Output all records below verbatim.

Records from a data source
# # # # #

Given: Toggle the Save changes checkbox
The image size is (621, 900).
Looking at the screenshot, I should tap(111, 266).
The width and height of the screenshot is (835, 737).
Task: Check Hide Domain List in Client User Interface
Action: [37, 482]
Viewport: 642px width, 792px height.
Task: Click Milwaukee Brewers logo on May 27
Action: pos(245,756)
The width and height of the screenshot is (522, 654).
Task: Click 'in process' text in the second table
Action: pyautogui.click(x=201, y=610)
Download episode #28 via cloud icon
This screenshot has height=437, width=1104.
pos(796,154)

# # # # #

◆ Solution to this exercise:
Given: Toggle the Save changes checkbox
The image size is (621, 900).
Looking at the screenshot, I should tap(111, 266).
The width and height of the screenshot is (835, 737).
Task: Check Hide Domain List in Client User Interface
Action: [37, 482]
Viewport: 642px width, 792px height.
Task: Click Milwaukee Brewers logo on May 27
Action: pos(245,756)
The width and height of the screenshot is (522, 654).
Task: Click 'in process' text in the second table
Action: pyautogui.click(x=201, y=610)
Download episode #28 via cloud icon
This screenshot has height=437, width=1104.
pos(796,154)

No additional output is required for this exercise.